BAGHDAD (Reuters) - A court trying Saddam Hussein for crimes against humanity could delay its verdict by a few days, the chief prosecutor said on Sunday, in a move that would shift the announcement until after U.S. midterm elections.
The U.S.-backed court had been due to deliver a verdict on November 5, two days before U.S. elections in which President George W. Bush's Republicans fear they could lose control of Congress.
The chief prosecutor, Jaafar al-Moussawi, said the Iraqi High Tribunal was still working on the judgment. "We will know a day or two before the trial if they are ready to announce the verdict," Moussawi told Reuters.
I should note, of course, that Iraq is saying that the United States had nothing to do with the conviction date:
U.S. ambassador Zalmay Khalilzad denied Washington had any say over the timing of the verdict or the court's decisions, saying the American role was limited to logistics and security.

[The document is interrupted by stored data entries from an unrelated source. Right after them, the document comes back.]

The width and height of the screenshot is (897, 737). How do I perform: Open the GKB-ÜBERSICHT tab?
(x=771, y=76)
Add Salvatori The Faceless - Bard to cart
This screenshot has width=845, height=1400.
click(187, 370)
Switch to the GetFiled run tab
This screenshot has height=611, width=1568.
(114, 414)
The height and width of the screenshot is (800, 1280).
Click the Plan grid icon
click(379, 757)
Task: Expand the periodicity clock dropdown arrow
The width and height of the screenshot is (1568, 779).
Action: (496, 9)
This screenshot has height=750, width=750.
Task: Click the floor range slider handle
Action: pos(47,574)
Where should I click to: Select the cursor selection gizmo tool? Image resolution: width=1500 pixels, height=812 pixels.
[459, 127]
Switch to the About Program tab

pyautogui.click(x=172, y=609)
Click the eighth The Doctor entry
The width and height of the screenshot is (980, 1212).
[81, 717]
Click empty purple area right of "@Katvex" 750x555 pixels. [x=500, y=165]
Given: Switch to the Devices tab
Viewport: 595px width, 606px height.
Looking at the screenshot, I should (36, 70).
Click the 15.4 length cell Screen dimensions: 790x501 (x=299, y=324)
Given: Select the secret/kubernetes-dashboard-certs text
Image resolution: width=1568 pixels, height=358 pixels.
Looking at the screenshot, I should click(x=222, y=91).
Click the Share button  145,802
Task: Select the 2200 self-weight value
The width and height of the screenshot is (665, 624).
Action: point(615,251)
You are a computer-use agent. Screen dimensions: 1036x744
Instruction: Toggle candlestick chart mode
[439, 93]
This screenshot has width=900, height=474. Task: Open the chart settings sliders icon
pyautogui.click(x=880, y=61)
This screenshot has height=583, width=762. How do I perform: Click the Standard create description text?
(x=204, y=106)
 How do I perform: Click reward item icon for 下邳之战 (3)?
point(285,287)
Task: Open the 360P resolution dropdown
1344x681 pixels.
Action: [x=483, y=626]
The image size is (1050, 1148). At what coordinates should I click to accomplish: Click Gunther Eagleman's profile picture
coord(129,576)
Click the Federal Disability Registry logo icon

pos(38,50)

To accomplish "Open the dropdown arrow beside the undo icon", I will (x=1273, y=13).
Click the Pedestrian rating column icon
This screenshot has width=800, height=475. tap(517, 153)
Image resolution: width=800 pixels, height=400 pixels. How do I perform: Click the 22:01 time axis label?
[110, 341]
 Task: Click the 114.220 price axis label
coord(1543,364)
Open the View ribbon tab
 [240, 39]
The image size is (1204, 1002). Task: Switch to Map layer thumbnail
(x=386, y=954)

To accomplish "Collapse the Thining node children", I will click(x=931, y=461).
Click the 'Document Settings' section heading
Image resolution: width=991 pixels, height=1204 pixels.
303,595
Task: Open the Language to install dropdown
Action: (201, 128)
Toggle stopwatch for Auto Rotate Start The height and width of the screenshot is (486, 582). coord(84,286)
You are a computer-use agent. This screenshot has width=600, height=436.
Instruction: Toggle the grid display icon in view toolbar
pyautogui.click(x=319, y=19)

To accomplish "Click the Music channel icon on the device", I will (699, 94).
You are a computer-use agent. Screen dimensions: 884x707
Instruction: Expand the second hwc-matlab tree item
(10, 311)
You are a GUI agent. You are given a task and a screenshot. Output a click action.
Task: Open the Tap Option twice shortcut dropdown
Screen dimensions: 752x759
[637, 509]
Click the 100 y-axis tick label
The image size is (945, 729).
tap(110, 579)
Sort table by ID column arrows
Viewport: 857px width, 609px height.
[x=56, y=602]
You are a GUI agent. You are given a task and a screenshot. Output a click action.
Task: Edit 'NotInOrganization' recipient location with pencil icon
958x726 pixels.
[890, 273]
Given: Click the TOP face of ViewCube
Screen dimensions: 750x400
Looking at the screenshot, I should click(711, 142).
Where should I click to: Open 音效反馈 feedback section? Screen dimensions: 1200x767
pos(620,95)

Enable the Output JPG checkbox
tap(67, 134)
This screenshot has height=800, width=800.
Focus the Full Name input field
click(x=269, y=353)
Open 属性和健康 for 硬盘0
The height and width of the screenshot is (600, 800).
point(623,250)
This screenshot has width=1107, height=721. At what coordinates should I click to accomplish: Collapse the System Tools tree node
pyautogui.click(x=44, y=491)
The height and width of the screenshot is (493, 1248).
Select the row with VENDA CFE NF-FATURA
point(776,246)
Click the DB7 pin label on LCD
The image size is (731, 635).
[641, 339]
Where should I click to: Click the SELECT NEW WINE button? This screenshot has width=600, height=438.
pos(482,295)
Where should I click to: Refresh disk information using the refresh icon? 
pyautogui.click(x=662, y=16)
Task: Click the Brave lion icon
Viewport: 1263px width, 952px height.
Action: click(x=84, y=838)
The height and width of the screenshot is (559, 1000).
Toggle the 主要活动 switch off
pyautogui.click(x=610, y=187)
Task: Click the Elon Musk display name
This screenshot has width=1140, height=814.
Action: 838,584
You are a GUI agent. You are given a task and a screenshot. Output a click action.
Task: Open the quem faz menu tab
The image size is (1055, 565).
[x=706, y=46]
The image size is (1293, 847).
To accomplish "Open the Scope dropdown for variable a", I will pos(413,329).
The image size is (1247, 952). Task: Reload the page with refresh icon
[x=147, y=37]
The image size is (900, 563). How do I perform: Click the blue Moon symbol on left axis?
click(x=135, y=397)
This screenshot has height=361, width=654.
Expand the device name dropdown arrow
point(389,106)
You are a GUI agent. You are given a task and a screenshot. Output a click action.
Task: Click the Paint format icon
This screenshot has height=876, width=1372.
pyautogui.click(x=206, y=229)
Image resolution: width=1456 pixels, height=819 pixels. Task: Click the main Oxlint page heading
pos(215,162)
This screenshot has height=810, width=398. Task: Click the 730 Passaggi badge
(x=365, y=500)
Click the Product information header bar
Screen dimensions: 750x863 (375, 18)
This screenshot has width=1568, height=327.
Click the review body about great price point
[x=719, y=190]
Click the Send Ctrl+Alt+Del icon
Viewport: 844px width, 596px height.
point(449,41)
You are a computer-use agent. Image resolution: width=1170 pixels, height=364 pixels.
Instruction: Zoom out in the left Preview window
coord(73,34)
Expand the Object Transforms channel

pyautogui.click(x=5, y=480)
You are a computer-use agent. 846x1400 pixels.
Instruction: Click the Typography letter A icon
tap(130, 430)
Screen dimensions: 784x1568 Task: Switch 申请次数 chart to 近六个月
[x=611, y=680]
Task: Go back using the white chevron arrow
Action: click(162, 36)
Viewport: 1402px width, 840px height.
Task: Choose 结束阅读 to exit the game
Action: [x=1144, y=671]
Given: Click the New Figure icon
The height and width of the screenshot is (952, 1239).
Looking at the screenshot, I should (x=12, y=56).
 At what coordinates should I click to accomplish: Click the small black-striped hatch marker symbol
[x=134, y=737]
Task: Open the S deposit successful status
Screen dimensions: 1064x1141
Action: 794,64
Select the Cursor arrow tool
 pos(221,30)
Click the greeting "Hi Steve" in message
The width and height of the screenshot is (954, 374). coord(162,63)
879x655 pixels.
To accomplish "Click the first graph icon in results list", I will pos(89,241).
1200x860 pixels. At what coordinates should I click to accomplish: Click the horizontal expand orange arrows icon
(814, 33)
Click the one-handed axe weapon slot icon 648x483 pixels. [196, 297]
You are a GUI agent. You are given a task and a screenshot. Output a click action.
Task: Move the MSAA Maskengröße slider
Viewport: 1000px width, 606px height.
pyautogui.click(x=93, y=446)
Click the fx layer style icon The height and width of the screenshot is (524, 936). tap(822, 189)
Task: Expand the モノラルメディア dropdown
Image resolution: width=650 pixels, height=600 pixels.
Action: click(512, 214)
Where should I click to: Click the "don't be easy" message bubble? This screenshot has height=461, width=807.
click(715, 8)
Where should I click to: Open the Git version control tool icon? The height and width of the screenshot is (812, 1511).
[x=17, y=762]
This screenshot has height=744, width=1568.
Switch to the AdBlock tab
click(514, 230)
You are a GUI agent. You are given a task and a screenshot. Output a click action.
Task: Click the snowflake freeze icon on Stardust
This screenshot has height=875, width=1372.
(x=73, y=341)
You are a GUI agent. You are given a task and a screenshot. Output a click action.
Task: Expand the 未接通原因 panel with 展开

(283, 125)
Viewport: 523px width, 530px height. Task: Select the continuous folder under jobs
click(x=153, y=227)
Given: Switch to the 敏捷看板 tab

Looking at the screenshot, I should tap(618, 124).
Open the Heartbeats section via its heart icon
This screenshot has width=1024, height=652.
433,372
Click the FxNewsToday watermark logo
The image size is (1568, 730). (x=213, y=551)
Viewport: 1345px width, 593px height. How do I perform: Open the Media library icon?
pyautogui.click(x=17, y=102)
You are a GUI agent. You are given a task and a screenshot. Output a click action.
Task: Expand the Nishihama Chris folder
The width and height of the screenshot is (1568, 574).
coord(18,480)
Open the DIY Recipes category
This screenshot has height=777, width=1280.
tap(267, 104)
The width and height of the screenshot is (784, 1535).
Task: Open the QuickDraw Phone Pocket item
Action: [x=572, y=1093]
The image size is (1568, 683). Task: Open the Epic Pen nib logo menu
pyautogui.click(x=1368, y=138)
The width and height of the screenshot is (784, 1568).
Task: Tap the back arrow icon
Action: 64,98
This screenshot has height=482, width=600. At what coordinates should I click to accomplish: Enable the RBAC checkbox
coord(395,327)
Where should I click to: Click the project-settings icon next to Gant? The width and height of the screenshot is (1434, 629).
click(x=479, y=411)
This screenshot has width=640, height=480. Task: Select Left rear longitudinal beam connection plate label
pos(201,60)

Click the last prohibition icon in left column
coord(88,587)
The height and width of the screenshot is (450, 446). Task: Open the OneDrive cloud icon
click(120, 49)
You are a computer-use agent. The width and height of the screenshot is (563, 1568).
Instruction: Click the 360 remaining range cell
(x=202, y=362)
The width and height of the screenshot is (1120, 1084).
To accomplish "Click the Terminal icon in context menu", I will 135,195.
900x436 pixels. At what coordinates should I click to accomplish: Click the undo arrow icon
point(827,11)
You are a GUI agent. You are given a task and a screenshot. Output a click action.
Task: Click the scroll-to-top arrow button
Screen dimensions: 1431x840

"The United States had nothing to do with the selection of the date and we don't know whether the judges have come to a judgment or not," Khalilzad told CNN in an interview.
Of course, Khalilzad is our ambasaddor, so I'd hardly expect him to say "Yeah, we changed the date so that the news will be inundated with footage of Saddam's conviction and remind voters who took him down in the first place."